Gezi Parkı'nın sermayeye peşkeş çekilmemesi, bir şehrin insanlarının yaşam alanını savunması ile başlayan eylemleri, İstanbul'da olamasam da gönülden destekledim. Fakat polisin, barışçıl bir şekilde eylem yapan insanlara, normal şartlarda işleri o insanları korumak ve gözetmek iken sergilediği tavır gerçekten akıl alır gibi değildi. Parkta çadır kurup kitap okuyan insanların çadırlarının yakılması, eşyalarına zarar verilmesi ve açıkça polis şiddetine maruz kalması, bu eyleme olan bakış açımı bir anda değiştirdi.

Şimdi Gezi Parkı ve onunla ilgili tüm eylemler, bu ülkede yıllardır bastırılan, kendi içinde fraksiyonlara ayrılmış olan halkın, bir sembolde birleşerek insani haklarının tümünü korumak ve hatta geri almak için verdiği teksesli mücadeledir benim için. Gezi Parkı, AKP hükümetinin ve en başta Recep Tayyip Erdoğan olmak üzere bu hükümetin ilerigelenlerinin, bu ülkenin insanlarını istedikleri gibi yönetemeyeceklerine dair direniştir benim için. "Diren Gezi parkı", insan olmanın azami ortak olduğu bir harekettir; dünkü eylemlerde gözümle gördüğüm, her tür siyasi düşünceden ve her sınıftan insanın, özgürlüğü için bir araya gelmesidir artık. MHP'liyi, CHP'liyi, sendikalıyı ve sendikaya üye olmayanı, sivil toplum kuruluşu üyelerini ve hiçbir gruba üye olmayanı, inançlıyı inançsızı bir aradaydı dün akşam, ben buna tanık oldum. Atılan sloganların ve bu sloganlar atılırken havaya kaldırılan ellerin yaptığı hareketlerin çeşitliliği, insanların eğer gerçekten isterlerse birlik olabileceğini gösterdi bana.

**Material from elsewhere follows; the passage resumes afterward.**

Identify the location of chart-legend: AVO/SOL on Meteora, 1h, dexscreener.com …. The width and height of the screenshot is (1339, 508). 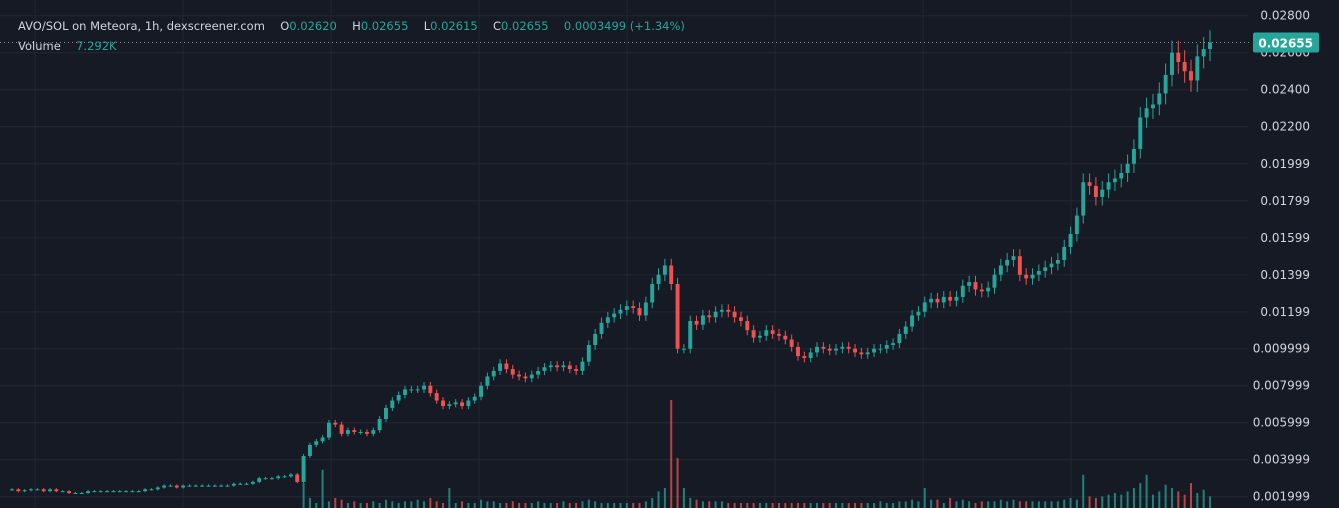
(352, 36).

Evet, bu bir halk hareketidir. Gezi parkı direnişi, bizim neslimizin yalnızca bir grup için değil tüm toplum için insan haklarını, eşitliği, demokrasiyi, refahı savunmasıdır. Bu direniş, doğayı ve yaşam alanlarımızı korumanın yanında, tek adamlı siyasete, halkı yok sayan hükümete, bir polis devleti olmaya, medyanın otokratik kontrolüne hep birlikte karşı durmaktır.

İşte bu yüzden, bir şeyler değişene kadar, diren Türkiye. Şimdi eylem vakti.